昔は同時上映というシステムがあった。特に地方都市では主流だったと思うが、時間のたっぷりある若者にはいい暇つぶしにもなったので、僕はわりと2本立ての興行は好きだった。ときにはお目当ての作品よりも同時上映の方が良かった、なんていうこともあった。で、高校生のころ『トップガン』を観に行ったときに併映作品として出会ったのが、本作『プリティ・イン・ピンク/恋人たちの街角』(86)だった。
まいった。とても面白かった。ガンガンお金をかけなくても良い映画は作れるのだな、と感心した。個性的な女の子のシンデレラストーリーという物語はありきたりかもしれないが、でもそのありきたりをありきたりではなくするための知恵や工夫がいっぱい詰まっている。脚本を担当した人物の名は、ジョン・ヒューズ(1950 - 2009)。本作でその名前をインプットした僕は、彼のかかわった作品をその後ビデオや映画館で追っかけ続けた。
『ブレックファスト・クラブ』(85)、『フェリスはある朝突然に』(86)、『恋しくて』(87)、『結婚の条件』(88)、どれもこれも良かった。その後ジョン・ヒューズはコメディやアットホームな家族映画の路線に傾いていき、青春映画は作らなくなるが、先ほど挙げた小粒だが良質のフィルモグラフィーは、約30年の時を経ても輝きを失っていない。そしてその中でも最もポップでキュートなのが、本作『プリティ・イン・ピンク』だと思う。

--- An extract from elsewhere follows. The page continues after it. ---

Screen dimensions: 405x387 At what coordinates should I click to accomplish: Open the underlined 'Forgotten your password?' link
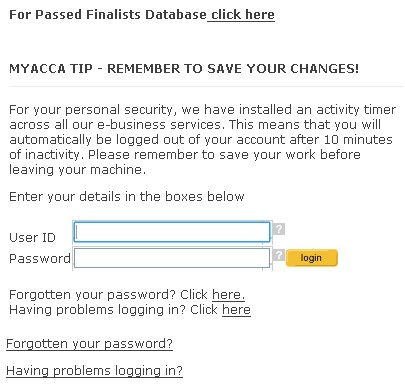pyautogui.click(x=89, y=344)
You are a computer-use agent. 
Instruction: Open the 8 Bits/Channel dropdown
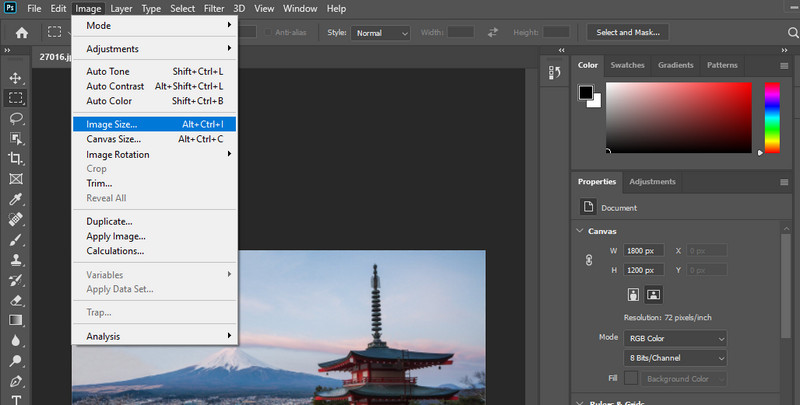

主演はモリー・リングウォルド。日本でいうと大竹しのぶタイプの女優で、モッサリ感と可愛さが同居した、ちょっととらえどころのなさが魅力かもしれない。恋するお坊っちゃま役にはアンドリュー・マッカーシー。目を見張ったり、パッと笑ったり、ペロリと舌を出したりする芝居がトレードマークで、恥を承知で告白すると、当時僕もそんな仕草を真似てみたものである。そして本作で一番オイシイ男友達役を演じるのは、ジョン・クライヤー。さらに脇を固めるハリー・ディーン・スタントン、アニー・ポッツもいい味を出してる。このように理想的なキャストを得たことも、本作が成功した理由だろう。